When we launched the business, I met a few people that were pivotal in Juniper’s growth. David Irwin was one. At the time, he was a newly graduated designer from Northumbria University in New Castle. We hit it off immediately and ended up talking about a lamp he had designed for a school project. It was a really cool miner’s lamp with a modern twist. He had re-envisioned the lamp as a battery-powered mobile task lamp, and I was fascinated by the idea. I ended up developing it with him and released the M Lamp as one of our first designs.
In the same year, I met Peter Bristol, who is now the head industrial designer at Facebook. He’s a very curious, down-to-earth guy. I stumbled upon his work online and started talking to him about his designs. We started talking about what he had in the pipeline, one of them being a task lamp. It had a slender profile and was really intriguing to me. We worked together to develop it, and the THIN Task Lamp was released two years later.

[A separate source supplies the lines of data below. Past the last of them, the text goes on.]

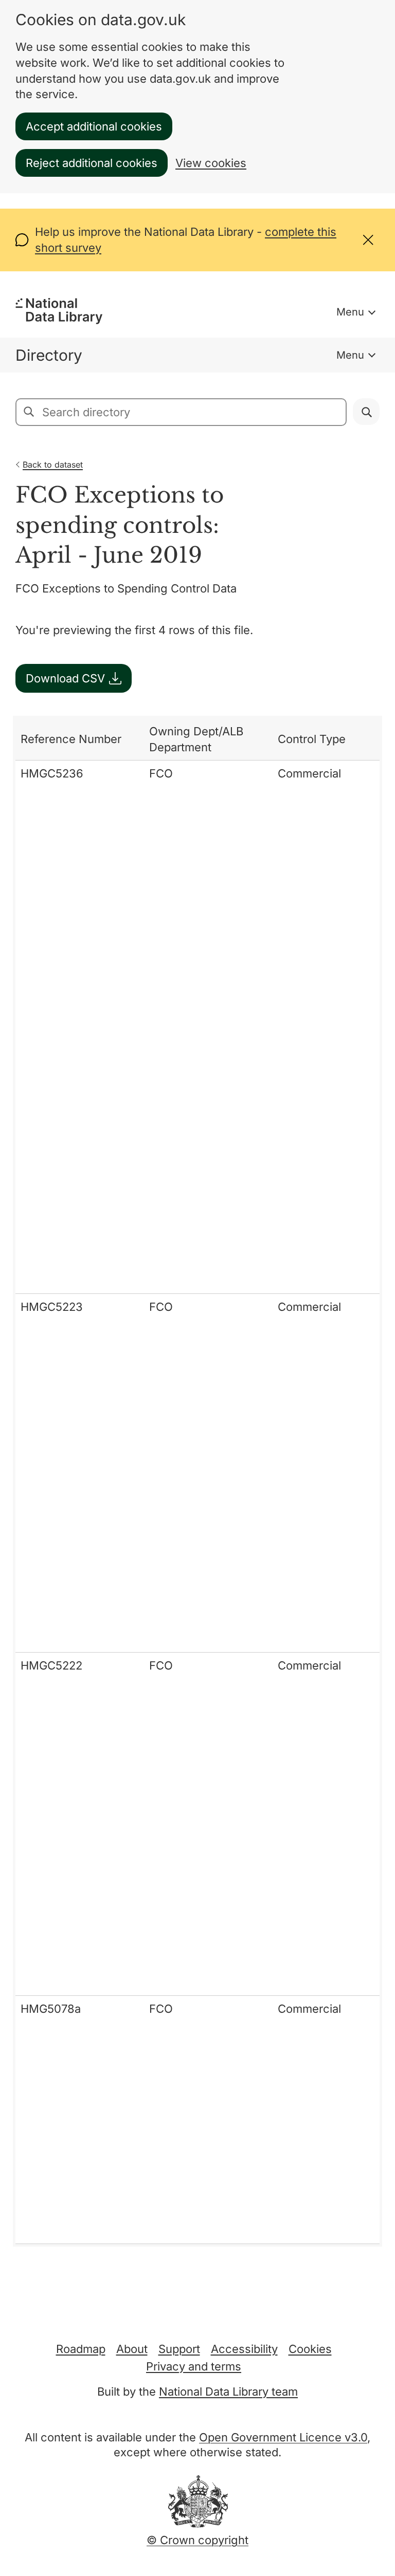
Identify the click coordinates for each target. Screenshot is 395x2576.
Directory (48, 355)
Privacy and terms (193, 2366)
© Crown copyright (197, 2540)
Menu (350, 312)
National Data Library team (228, 2391)
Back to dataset (53, 464)
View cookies (210, 163)
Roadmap (80, 2349)
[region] (197, 1481)
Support (179, 2349)
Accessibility (244, 2349)
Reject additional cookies (91, 163)
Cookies (310, 2349)
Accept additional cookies (94, 126)
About (132, 2349)
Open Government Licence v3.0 (283, 2437)
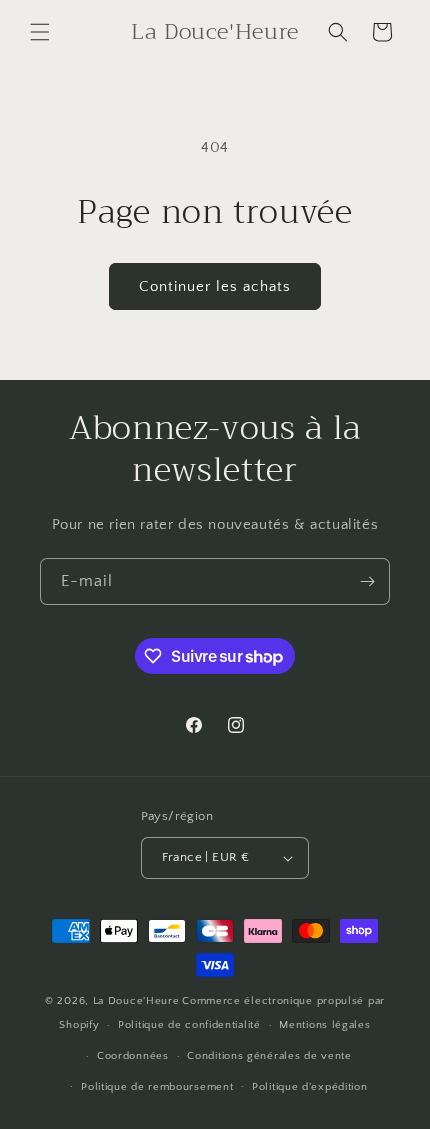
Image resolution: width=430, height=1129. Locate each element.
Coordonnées (133, 1056)
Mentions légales (324, 1025)
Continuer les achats (215, 286)
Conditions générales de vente (269, 1056)
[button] (40, 32)
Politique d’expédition (309, 1087)
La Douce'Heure (136, 1001)
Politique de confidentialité (189, 1025)
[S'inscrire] (367, 581)
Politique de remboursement (157, 1087)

I went full force into both of these products because they appealed to me and I hadn’t seen them anywhere on the market. Once I started developing them, I understood that while they were simple concepts they required complex internal mechanisms. We trouble-shot both designs until we got them right. Both of those lamps contributed so much to Juniper’s story and really launched us into the field. The M Lamp won about five design awards, and so many stores wanted to carry it. We worked with the MoMA design store and Cooper Hewitt, among others, to make it accessible to the public. Then we noticed it getting published in all our favorite publications. Full page write-ups and front covers in magazines across the globe. It really put us on the map in a lot of ways. It was a thrilling experience. The THIN Task Lamp further developed into its own multi-faceted modular lighting system and continues to expand to this day.
What, if any, advice do you have for young professionals in the field?
For people coming into the industry, I would encourage them to explore areas that are underserved, such as product areas that have not yet been disrupted by design thinking and the creative process. By doing this, there is reward in designing something that makes a positive impact on people’s lives and the environment, and pushes all design forward, instead of recycling something that has already been done before. Be entrepreneurial and don’t fall into the trap of thinking that business patronizes the art of design.
I know we touched a bit on your upbringing, but I’m wondering specifically—thinking about Montreal and the specific architecture of that city—if your upbringing influenced the way you design, experience design, or think about design?
Of course. I think of my father as the “brass man.” He used the material over the years and referred to it as the best material in lighting. He was quite certain about it, too. He would only use solid brass, as opposed to plated steel, for example. High quality metals and the machining and finishing processes were central to what they did. I would say that’s the main aspect that has carried over into Juniper.
Montreal, I would say, is one of the most unique cultures in North America. It’s not a place that is very visible or screams for attention. It’s very understated and humble. Moving from Montreal to New York was a bit of a culture shock to me. New York is a big city and you have to make a big statement to be seen, especially in today’s digital world. Personally, I never wanted to be the center of attention. My family is the same way. We have a lot of ideas and much to contribute, but we prefer to voice it in the back of a room, instead of on a stage.
I think Juniper’s ethos is very much the same idea. We have a few showstopping pieces, like our THIN Chandelier, that makes a big statement, but most of our products are meant to complement a space instead of demand attention. They are meant to be accents. Juniper likes to ride that line between conscious and subconscious design. It’s the place I think we shine the most, no pun intended.